With the rise in technology, the barriers between communication have been filled by the social media apps that have secured a warm place on our mini-me’s i.e. cell phones. Now making a call to your cousin who lives down the lane or the one who lives overseas is just a swipe away.
This, in turn, has made it easier for us to keep in touch with our long lost friends and people are now hooked on each other like paper and pin. Now to even think about getting bored or lonely would be an excuse for being lazy. But it has more to do than that as sometimes you are not physically lonely but are stranded alone in a room full of people.
Even socializing cannot keep you away from feeling lonely because it’s the intimacy that you are lacking. And if you have felt like this for a longer period of time, where loneliness doesn’t seem to leave your hand then you might be suffering from chronic loneliness.
Not enough emphasis has been given to chronic loneliness and many still consider it as a light affliction or a minor inconvenience. Many neurologists, physiologists and psychologists have claimed that chronic loneliness has overwhelming health risks. Some even lead to dementia, early death and paradoxically anti-social behaviour.
Elderly people especially those in their 70’s and 80’s know how sickening loneliness can be after the loss of their significant other. No matter how hard you try, you just cannot fill the void and people can only offer words of sympathy instead of giving you a warm company. What makes it more brutal is that unlike depression, there are no medications or therapy sessions that could cure chronic loneliness.
The latter can only be cured by a needed company and investment of time. Longtime married couples who have lost their partners have battled chronic loneliness at a deeper level. The loss of someone who has endured the wrath of time with you can have a lasting impression on your life. Their habits, thoughts and absence can affect you so much that you won’t find comfort in anything you do. You’ll search for them in every new person that you meet, but this will only lead to disappointment.
The lack of social connection or bonding can be considered as one of the reasons why loneliness has become debatable. Now more and more families are becoming nuclear and children have to move out of town in search of work. Many youngsters who end up in the corporate field find it difficult to balance between work and maintaining relationships.
Many distance them from their near and dear ones. As they feel they no longer are a part of their life and they shouldn’t bother them. The tedious 9-6 schedule, the endless office gossips and backbiting sap out the energy and desire to have a meaningful conversation. This usually makes them dull, devoid of having a heartfelt connection with people.
The reason being that we associate bonding with warmth. Therefore, lonely people often crave long hot showers as they relate company with ‘physical warmth’ and having long hot shower gives them relief. To find a correlation between this, a survey was conducted in 2013. Wherein, people going through a long-term phase of loneliness usually took long, hot showers and baths. This can be linked to actual physical “warmth” being shared between people, having hot shower would imitate the early social bonding phase.
Loneliness has been linked to several health problems but one of the most striking is having a weaker immune system than a socially satisfied person. According to the stats presented by the University of California at Los Angeles (UCLA). The immune system shift focus in lonelier people, focusing on bacteria rather than viruses. Therefore, lonely people are more prone to viral threats.
It has been found that people who aren’t happy with their social life don’t hit the deep stages of sleep. As they are socially deprived they don’t channelize their energy to the fullest. Such people doze off during the day and stay awake at night.

Exercise instructions>
A. According to the passage on chronic loneliness, in what year was the survey on lonely people taking long, hot showers and baths conducted?
B. Return everything from "This, in turn, has" down to "from chronic loneliness." in the passage on chronic loneliness, copied word for word.
You will not need the material that comes after this.

Information shown>
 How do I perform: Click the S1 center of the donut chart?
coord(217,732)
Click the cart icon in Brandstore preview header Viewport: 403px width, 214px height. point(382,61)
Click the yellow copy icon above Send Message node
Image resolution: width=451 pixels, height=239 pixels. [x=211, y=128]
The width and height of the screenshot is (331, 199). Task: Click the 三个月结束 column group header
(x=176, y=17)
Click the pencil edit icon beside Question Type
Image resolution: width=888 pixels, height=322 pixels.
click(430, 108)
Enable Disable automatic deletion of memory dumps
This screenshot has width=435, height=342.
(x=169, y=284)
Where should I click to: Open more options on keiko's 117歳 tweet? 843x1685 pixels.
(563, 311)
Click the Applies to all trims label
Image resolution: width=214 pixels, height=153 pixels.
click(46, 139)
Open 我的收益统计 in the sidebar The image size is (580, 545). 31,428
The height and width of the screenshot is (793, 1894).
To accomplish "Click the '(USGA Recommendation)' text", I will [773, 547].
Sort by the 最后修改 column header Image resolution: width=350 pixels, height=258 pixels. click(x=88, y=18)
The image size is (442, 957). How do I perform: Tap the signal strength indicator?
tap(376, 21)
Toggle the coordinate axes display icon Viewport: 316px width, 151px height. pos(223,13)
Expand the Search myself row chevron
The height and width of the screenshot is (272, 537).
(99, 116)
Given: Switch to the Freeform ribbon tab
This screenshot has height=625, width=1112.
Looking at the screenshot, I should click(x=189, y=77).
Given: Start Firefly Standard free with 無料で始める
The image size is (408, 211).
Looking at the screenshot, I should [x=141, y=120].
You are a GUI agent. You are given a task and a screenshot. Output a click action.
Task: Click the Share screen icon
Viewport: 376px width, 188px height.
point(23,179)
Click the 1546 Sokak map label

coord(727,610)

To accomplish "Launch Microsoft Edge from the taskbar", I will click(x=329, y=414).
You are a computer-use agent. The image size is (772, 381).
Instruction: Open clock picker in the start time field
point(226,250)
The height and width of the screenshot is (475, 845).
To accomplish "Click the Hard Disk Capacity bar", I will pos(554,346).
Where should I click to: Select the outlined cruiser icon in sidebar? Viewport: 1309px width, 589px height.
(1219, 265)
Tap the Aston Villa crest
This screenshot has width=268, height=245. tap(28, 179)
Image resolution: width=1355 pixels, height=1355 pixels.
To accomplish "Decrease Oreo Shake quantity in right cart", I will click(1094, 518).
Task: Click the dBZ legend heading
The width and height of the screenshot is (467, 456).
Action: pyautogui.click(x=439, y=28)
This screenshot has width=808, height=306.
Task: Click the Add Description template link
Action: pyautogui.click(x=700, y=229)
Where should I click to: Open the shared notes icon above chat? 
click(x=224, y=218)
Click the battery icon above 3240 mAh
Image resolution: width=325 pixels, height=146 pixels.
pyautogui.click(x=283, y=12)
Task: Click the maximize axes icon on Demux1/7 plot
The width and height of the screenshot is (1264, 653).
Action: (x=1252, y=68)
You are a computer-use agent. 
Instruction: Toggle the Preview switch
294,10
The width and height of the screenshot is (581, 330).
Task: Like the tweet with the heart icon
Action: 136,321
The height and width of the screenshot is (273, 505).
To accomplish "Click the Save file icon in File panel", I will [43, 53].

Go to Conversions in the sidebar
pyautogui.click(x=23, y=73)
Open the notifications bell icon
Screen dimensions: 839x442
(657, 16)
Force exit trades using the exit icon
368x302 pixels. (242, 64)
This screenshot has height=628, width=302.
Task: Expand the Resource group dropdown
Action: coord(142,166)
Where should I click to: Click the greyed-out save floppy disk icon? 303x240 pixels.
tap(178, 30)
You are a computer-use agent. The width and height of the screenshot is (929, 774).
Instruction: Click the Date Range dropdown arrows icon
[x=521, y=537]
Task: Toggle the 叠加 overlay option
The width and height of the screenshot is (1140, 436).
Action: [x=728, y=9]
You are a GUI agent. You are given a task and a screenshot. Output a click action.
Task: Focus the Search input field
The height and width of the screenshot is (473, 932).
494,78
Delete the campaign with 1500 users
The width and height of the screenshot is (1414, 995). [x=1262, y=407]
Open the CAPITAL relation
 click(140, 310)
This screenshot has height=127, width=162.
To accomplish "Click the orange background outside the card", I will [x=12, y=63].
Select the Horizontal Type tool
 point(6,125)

Answer set>
A. The survey was conducted in 2013.

B.
This, in turn, has made it easier for us to keep in touch with our long lost friends and people are now hooked on each other like paper and pin. Now to even think about getting bored or lonely would be an excuse for being lazy. But it has more to do than that as sometimes you are not physically lonely but are stranded alone in a room full of people.
Even socializing cannot keep you away from feeling lonely because it’s the intimacy that you are lacking. And if you have felt like this for a longer period of time, where loneliness doesn’t seem to leave your hand then you might be suffering from chronic loneliness.